▶ [What the task asks] An exact transcription is needed of the lines below from the one with "Task: Open the 纹理 menu in material manager" through the one with "The height and width of the screenshot is (814, 1612).", with no other lines and no pictures.
Content starts
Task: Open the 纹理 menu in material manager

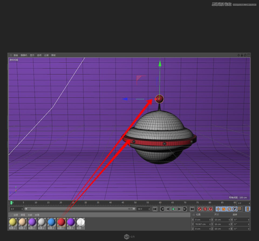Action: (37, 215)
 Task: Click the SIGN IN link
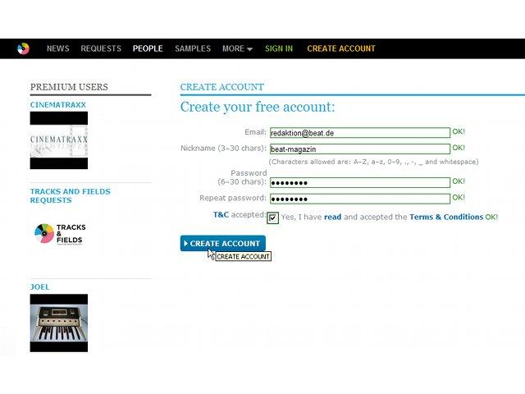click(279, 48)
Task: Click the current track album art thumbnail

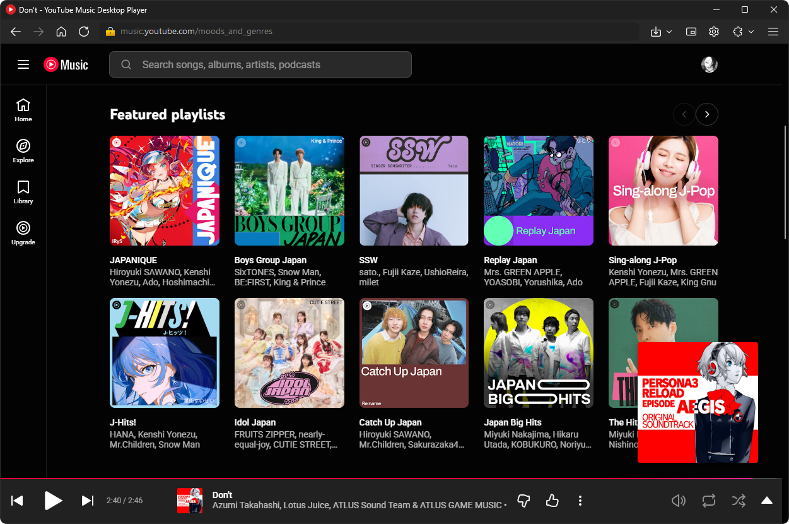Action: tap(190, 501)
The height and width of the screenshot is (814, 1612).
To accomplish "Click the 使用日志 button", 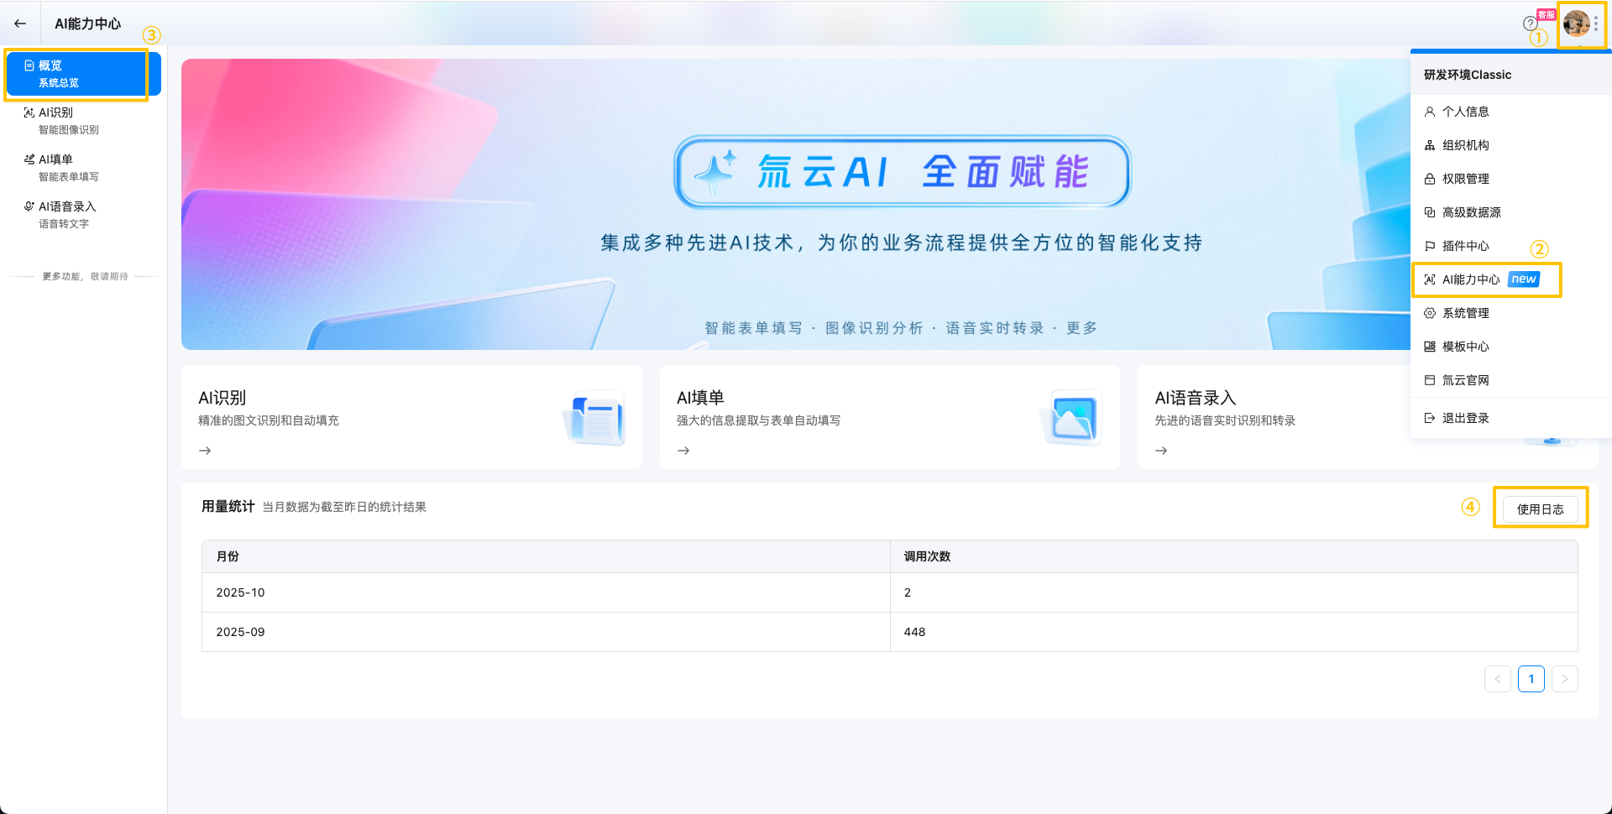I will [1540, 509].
Content ends
Content starts
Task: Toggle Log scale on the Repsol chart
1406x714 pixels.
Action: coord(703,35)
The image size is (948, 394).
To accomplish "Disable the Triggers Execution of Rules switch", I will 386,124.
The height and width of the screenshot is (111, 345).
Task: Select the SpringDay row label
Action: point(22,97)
Content ends
▶ [Solution to the exercise]
Task: Open the 纹理 menu in material manager

Action: (37, 215)
 Task: Click the SIGN IN link
click(279, 48)
Task: Click the current track album art thumbnail

Action: tap(190, 501)
The height and width of the screenshot is (814, 1612).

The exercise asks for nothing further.